The three slipped into their usual chairs with skill and precision while coffee pots and light food distributing itself through the invisible hand of the dinner table and threw itself into ferocious mouthes and distinguishing palates.
Miranda was positively beaming.
G: “You look cheerful today.”
M: “Sometimes I can’t believe how massive the iron hand of the media can seem to be. Then you find something that doesn’t fit, you follow it and suddenly the wall was not stone at all but dandelion seeds scattering in the wind.”
C: “And this something?”
M: “I tried to understand the whole thing about the Iranian revolution. You remember we briefly touched on the subject of Iran?”

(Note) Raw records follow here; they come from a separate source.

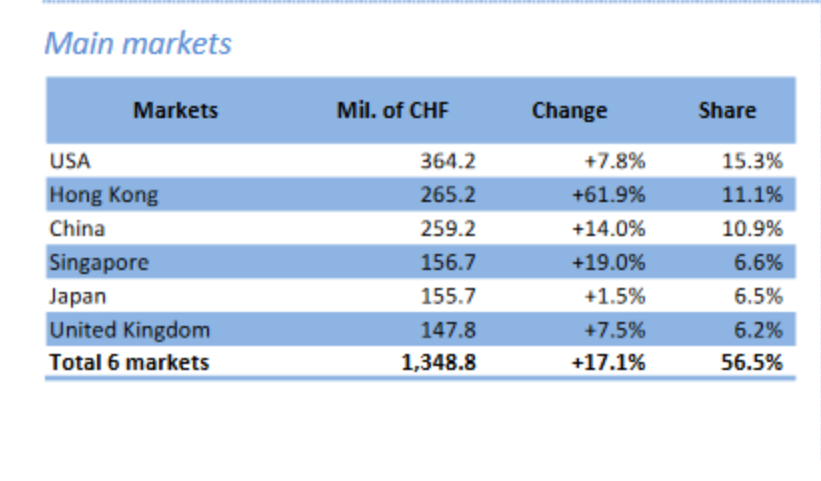Click the "Share" column header
This screenshot has height=481, width=821.
pyautogui.click(x=727, y=110)
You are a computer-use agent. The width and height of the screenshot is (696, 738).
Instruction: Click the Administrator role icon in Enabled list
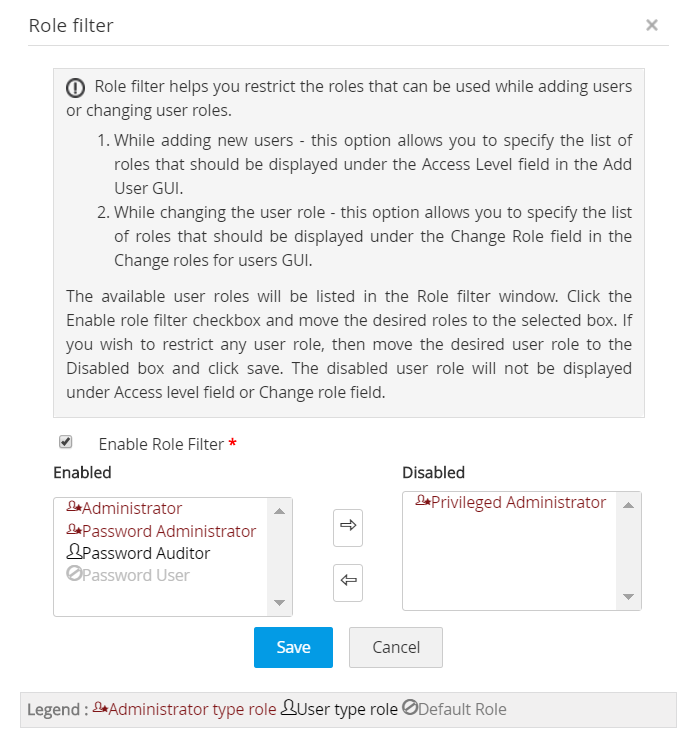pos(73,508)
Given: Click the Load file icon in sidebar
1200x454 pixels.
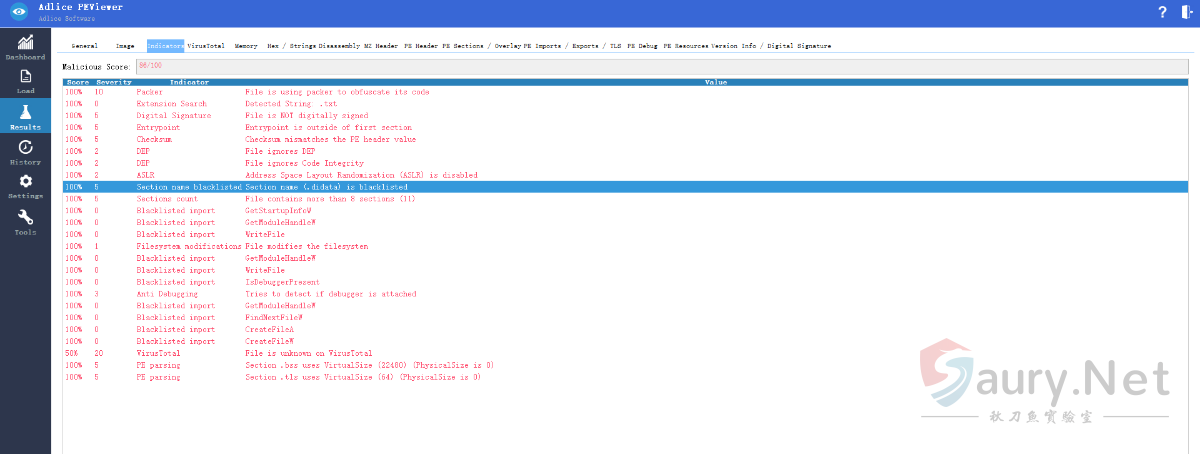Looking at the screenshot, I should [x=25, y=80].
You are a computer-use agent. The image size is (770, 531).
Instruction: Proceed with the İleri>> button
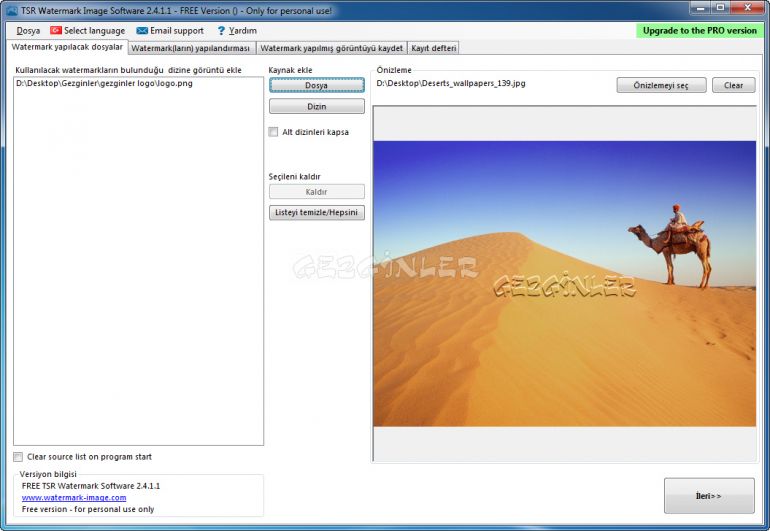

G: “I did a little reading myself as well. Let’s compare notes. They were actually under a colonial foot longer than the others in the area. The period with the Shah in place was good time for America rather than a good time for Iran, at least politically. At this point in time Iran could peak over to the neighbours and examine how difficult a time they had shedding their colonial mantle. Syria and Lebanon were unstable, Egypt had taken a leap with Nasser, but from the point of view of a colonised Arab land, US and its ally, Israel, had beaten them on the ground.”
Gerald found a timeline of the political development in Iran.
C: “So.. the US and the British had their man in Iran, Shah Mohammad Reza Pahlavi. He was officially monarch since 1941. He held office during the Suez Crisis, during the Six-Days War, he could look at Algeria struggling against the French. And yes, he witnessed how Lebanon, Syria, Iraq, Egypt, Yemen were politically unstable as you said.”
G: “That instability owed a lot to the colonial and post colonial turmoil. The CIA and MI6 made a bad bargain getting rid of Prime Minister Mosaddegh in 1953 and reverting Iran into an authoritarian monarchy again like in his father’s days until 1941 when his father was deemed useless to the occupying forces. Had they known what kind of situation they would have on their hands in 1979 because of what they did in 1953, they might have thought twice.”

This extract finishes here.